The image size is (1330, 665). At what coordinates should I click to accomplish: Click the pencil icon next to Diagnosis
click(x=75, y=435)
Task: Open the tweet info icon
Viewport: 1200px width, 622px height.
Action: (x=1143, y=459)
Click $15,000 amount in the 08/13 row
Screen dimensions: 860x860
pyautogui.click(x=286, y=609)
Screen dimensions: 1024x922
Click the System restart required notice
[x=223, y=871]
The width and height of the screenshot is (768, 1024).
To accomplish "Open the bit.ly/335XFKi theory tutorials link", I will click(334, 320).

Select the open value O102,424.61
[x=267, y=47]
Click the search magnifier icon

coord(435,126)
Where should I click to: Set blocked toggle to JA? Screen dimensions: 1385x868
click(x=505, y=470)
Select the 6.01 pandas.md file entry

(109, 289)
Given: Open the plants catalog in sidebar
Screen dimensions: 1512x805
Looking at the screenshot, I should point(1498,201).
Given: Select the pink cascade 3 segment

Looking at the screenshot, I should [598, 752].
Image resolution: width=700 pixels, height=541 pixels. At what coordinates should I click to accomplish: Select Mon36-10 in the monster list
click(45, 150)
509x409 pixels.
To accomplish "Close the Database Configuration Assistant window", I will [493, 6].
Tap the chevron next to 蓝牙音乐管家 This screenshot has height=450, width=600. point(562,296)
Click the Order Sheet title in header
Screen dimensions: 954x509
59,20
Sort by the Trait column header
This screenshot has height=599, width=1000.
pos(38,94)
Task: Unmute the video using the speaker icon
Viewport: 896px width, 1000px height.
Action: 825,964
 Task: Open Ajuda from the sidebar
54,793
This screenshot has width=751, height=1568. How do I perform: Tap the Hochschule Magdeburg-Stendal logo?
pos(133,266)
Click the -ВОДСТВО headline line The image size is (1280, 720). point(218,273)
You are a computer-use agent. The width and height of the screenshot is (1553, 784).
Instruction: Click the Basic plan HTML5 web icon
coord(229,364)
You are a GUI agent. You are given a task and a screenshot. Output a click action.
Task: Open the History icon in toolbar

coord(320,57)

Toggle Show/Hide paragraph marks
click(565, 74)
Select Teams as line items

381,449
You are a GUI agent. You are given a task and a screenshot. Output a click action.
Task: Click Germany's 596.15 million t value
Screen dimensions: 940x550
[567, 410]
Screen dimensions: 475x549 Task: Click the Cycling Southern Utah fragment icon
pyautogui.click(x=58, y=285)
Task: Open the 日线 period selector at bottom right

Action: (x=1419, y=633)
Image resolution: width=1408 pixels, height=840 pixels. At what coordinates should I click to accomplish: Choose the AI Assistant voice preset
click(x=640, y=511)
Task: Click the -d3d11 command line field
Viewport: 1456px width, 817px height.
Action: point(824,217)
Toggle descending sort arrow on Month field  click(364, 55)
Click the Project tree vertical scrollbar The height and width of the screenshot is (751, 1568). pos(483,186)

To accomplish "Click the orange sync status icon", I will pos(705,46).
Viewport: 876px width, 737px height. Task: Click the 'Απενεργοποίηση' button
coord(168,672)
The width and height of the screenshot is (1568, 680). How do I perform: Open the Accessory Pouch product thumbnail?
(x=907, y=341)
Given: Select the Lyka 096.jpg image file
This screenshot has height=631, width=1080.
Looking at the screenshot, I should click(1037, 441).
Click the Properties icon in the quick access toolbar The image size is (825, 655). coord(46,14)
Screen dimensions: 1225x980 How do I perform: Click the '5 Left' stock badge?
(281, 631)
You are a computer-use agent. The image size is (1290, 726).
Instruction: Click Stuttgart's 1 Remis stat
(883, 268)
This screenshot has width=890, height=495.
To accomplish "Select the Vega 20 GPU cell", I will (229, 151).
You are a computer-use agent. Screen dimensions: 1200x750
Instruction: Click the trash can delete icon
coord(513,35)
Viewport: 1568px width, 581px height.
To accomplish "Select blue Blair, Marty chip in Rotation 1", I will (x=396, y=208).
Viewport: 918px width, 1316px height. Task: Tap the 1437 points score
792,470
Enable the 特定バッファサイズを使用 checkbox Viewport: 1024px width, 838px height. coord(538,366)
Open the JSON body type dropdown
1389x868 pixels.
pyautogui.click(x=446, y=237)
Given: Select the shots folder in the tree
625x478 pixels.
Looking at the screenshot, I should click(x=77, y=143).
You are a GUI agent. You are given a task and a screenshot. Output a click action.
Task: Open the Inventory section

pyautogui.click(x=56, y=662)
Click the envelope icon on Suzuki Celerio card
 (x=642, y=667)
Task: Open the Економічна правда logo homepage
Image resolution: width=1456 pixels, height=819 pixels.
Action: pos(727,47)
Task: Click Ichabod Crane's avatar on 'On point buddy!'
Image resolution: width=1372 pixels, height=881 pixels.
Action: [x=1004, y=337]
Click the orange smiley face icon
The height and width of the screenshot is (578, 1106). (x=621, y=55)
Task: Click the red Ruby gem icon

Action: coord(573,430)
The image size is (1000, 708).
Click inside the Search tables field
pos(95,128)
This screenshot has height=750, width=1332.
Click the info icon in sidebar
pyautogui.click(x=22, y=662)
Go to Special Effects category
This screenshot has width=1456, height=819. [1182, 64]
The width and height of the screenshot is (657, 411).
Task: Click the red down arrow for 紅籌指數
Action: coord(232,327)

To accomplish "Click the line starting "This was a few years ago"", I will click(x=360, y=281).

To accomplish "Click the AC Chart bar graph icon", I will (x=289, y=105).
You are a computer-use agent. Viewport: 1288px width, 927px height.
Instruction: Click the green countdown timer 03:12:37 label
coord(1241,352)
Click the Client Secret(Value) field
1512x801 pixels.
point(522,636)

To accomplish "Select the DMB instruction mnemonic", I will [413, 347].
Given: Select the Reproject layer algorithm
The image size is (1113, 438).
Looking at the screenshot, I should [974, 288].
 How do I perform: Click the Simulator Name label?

+ + + + + + +

* _WORK TO BE COMPLETED_:
Write out again, unchanged, the lines of the material above, from the line that contains "Click the Client Secret(Value) field" through the last line, both ends included.

* _COMPLETE ANSWER_:
Click the Client Secret(Value) field
1512x801 pixels.
point(522,636)

To accomplish "Select the DMB instruction mnemonic", I will [413, 347].
Given: Select the Reproject layer algorithm
The image size is (1113, 438).
Looking at the screenshot, I should [974, 288].
 How do I perform: Click the Simulator Name label?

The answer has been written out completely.